French ministry demands record €117m from retail giant over pricing dispute

By Flora Southey

- Last updated on GMT

©GettyImages/PierreOlivierClementMantion
©GettyImages/PierreOlivierClementMantion
According to France’s Ministry for the Economy and Finance, supermarket retailer E.Leclerc’s ‘improper business practices’ forced a number of its suppliers to lower their prices.

France’s Finance Ministry has called on the commercial court in Paris to fine E.Leclerc €117.3m – an unprecedented penalty in the distribution sector.

The retail group has been accused of ‘improper business practices’ that obliged 27 of its suppliers – including food and beverage giants Danone and PepsiCo – to lower their prices without recompense.

According to the Ministry’s statement published 22 July 2019 (available here​ in French), an investigation conducted by the General Directorate for Competition Policy, Consumer Affairs and Fraud Control (DGCCRF) revealed the E.Leclerc group used a central purchasing office abroad to skirt French law.

Central purchasing departments are responsible for making procurements within a business.
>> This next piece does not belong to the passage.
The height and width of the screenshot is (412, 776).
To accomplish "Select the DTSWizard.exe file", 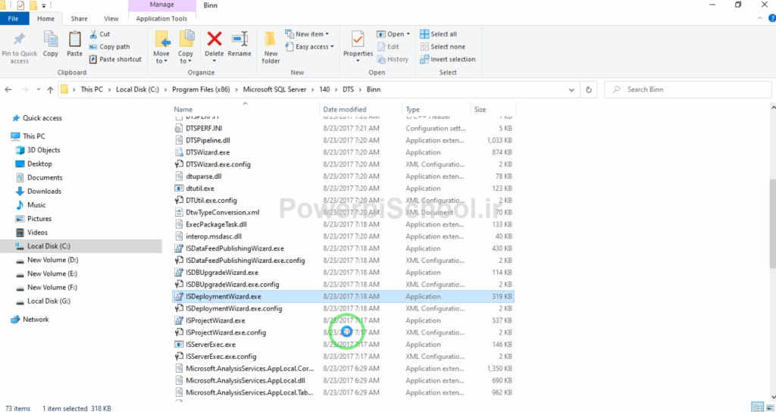I will coord(202,152).
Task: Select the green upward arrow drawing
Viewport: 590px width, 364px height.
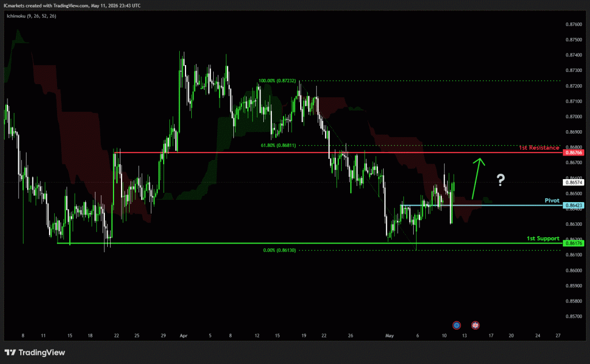Action: point(478,178)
E.Leclerc’s purchasing office, ‘Eurelec Trading’, is located in Belgium.

In an interview with French radio station Radio Télé Luxembourg (RTL), also dated 22 July, the secretary of state for economy and finance Agnès Pannier-Runacher told listeners the record €117.3m was calculated according to suppliers’ financial loss.
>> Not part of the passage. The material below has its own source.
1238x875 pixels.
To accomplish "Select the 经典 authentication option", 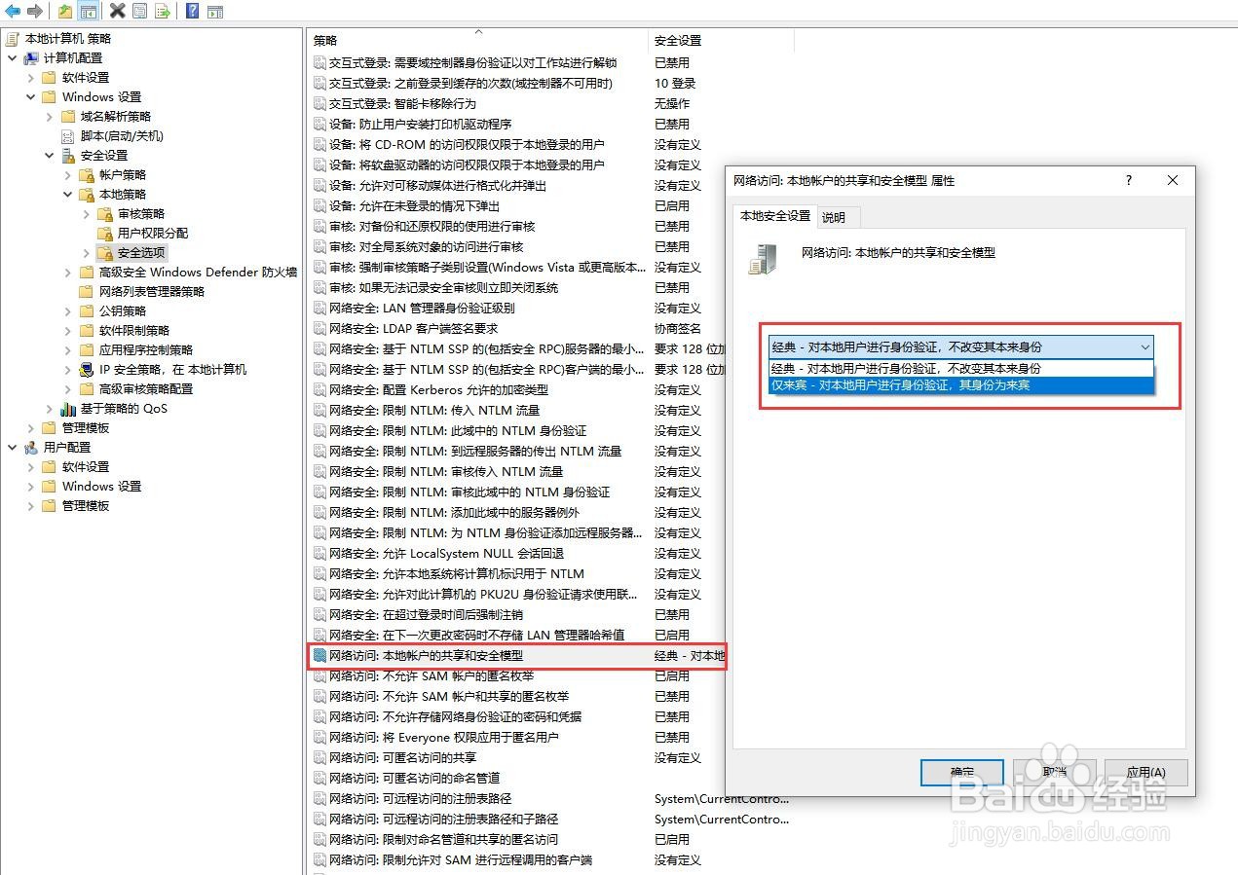I will (959, 366).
“…It is completely illegal to ask a supplier to lower their prices without recompense…without being able to impose a law, today we have decided to enforce a fine that represents three times the sum that E.Leclerc owes its suppliers, by using Belgian operations to circumvent French law.”

Group president, Michel-Edouard Leclerc refuted the allegations in a press statement, suggesting that politics, rather than illegal practice, is at play. “The [accusation] clearly aims to put pressure on E.Leclerc, so that it gives up its low price policy for consumers.”

The retail giant plans to bring the dispute to the European Court of Justice.